Mikey Taylor instructs Wil Coenen on stick fighting.

We did the obligatory “zombie attack” defenses, but also made clear the point that in an apocalyptic setting other survivors who have grown greedy or desperate are a bigger threat. With this in mind, we trained on how to escape and subdue an attacker from various grabs, attacks, and strikes.

After a very spirited session, the members were ready to retire to the camp site for chicken dinner and a few refreshing beers. After the meal, there was a hands on demonstration on how to sharpen a blade. Attendees had requested this be addressed as it would be a valid concern in a survival situation. Another craptastic double feature, along with a severe storm, rounded out night number two.

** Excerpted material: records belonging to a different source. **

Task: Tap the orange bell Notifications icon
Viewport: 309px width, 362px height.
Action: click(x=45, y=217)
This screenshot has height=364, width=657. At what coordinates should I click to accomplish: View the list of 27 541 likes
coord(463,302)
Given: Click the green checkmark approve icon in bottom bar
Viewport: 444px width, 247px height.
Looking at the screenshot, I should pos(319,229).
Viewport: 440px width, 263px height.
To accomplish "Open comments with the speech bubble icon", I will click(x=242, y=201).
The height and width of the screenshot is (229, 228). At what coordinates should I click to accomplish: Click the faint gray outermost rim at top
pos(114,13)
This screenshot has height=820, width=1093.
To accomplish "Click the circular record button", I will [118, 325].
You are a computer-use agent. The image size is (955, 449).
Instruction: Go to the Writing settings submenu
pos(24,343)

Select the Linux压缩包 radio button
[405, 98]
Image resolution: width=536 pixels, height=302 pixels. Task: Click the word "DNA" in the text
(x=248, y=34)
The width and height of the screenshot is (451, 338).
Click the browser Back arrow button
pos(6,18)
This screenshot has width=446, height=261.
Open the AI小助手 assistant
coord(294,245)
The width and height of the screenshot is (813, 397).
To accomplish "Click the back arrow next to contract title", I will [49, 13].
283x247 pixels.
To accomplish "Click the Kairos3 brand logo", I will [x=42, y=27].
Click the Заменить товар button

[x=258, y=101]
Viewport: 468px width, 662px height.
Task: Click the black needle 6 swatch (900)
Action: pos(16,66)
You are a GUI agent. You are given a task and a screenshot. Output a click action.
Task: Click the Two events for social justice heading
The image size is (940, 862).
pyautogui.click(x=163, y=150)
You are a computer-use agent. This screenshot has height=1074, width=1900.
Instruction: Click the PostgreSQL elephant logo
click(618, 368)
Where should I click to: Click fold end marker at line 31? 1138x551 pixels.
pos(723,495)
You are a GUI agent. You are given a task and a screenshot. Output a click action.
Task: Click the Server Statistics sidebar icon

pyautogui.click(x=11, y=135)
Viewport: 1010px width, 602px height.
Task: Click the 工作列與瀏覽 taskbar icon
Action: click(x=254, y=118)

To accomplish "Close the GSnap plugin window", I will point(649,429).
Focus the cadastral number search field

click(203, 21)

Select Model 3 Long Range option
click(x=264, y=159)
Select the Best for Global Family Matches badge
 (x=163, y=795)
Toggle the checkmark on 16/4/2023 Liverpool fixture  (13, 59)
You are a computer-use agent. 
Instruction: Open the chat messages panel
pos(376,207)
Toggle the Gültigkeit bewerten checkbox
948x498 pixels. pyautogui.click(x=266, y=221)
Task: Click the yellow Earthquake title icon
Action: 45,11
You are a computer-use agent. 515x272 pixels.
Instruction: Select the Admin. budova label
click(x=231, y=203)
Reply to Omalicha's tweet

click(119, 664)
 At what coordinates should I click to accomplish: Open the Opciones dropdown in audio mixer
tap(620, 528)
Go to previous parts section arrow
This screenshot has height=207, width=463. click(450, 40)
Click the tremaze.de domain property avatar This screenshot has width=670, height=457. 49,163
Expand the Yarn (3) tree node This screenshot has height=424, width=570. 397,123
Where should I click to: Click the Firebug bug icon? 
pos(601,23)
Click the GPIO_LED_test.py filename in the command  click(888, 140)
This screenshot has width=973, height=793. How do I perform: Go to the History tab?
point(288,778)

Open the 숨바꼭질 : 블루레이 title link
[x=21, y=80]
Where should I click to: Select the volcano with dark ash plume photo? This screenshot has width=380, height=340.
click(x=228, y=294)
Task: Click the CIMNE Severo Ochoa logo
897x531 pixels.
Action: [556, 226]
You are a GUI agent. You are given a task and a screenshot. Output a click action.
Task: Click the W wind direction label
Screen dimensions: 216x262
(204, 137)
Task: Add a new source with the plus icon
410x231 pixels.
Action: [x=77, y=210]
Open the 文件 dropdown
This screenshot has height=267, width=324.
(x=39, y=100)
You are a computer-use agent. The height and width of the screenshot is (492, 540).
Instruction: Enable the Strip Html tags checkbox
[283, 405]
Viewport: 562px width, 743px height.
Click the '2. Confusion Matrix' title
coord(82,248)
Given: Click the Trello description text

The campers who opted to stay dry and sleep inside ventured out in the morning to see how the folks who slept outside had fared.

Fresh eggs from the chicken coop were on the menu for breakfast as everyone prepared for the weapons class in the dojo. We focused on the short stick, staff, and knife this year. In years past we also included the katana, but opted to keep things more realistic this go around.

The members not only learned how to properly use these weapons, but how to defend against them should someone try to attack them. After a brutal session, the participants were ready to relax around the fire and discuss improvised weapons, including members presenting weapons that they had either scavenged or made during the weekend.

Patrick Graves takes aim during target practice.
Patrick Graves takes aim during target practice.

Then tents were packed up, fires were extinguished, and the survivors said their good byes and parted ways. They left with some new found knowledge, were reminded of skills that may have been forgotten, and began to reflect on what was successful and what was not. A wise man once said “You never know what you can do until you try.”
There is a group in Omaha, Nebraska that did try, and now they don’t have to wonder if they on the right path for survival. Now they know, and if we’ve learned anything from television, “Knowing is half the battle.”